The advisory opinions, he explained, consolidate core principles such as due diligence, prevention of harm and cooperation while extending the classic “no-harm rule” to climate-related damage.
“States can no longer treat emissions as purely domestic matters when their effects destabilise climate and oceans globally and devastate communities thousands of kilometres away,” he said.
Importantly for vulnerable regions like the Pacific, Dr Patel noted that the courts have underscored differentiated responsibilities, stressing that developed states with greater historical emissions and financial capacity are expected to lead in mitigation efforts and provide finance, technology and capacity building.
“Climate finance has now become a real obligation,” he said. “These are no longer merely political principles; they are enshrined in legal documents.”
Dr Patel repeatedly acknowledged Pacific leadership in shaping the global legal response to sea level rise, describing the region as moving toward implementation-focused cooperation backed by institutional mechanisms.
“The Blue Pacific and AOSIS have demonstrated that international law can be advanced through clarity, regional unity and implementation-focused cooperation,” he said.

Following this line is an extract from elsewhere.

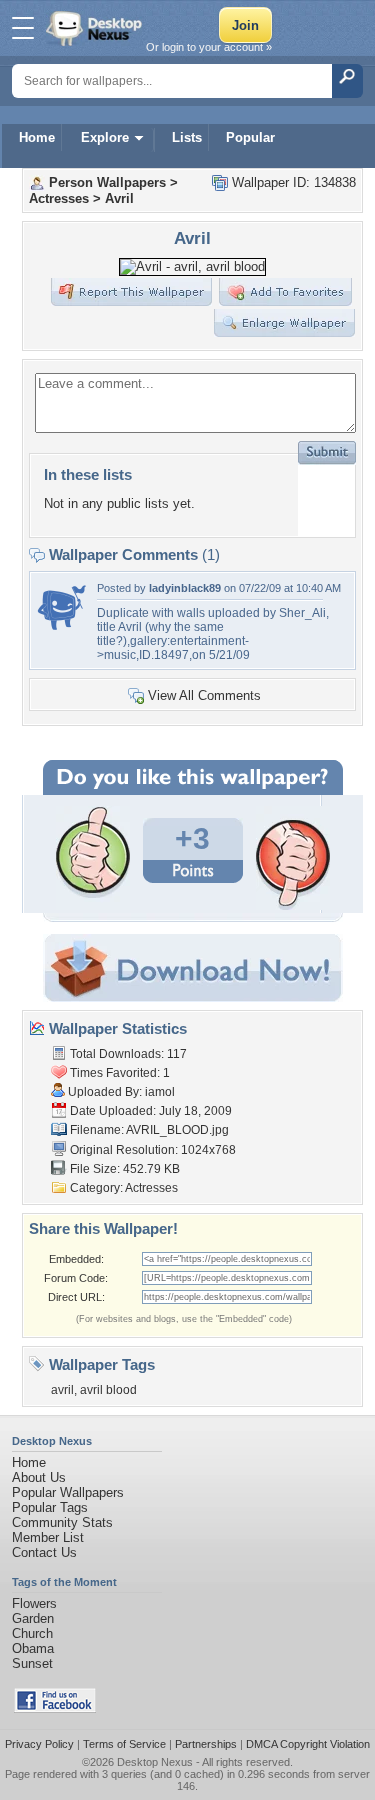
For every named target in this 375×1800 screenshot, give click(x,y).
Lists (187, 137)
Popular (250, 137)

As sea levels continue to rise, the seminar underscored that the Pacific is not passively awaiting its fate. Instead, it is asserting a collective legal position that insists sovereignty, maritime rights and statehood cannot simply be washed away.
Dr Patel said the issue is no longer just environmental or political; it is legal. He stressed that the Pacific is determined that its sovereignty will not disappear beneath rising seas.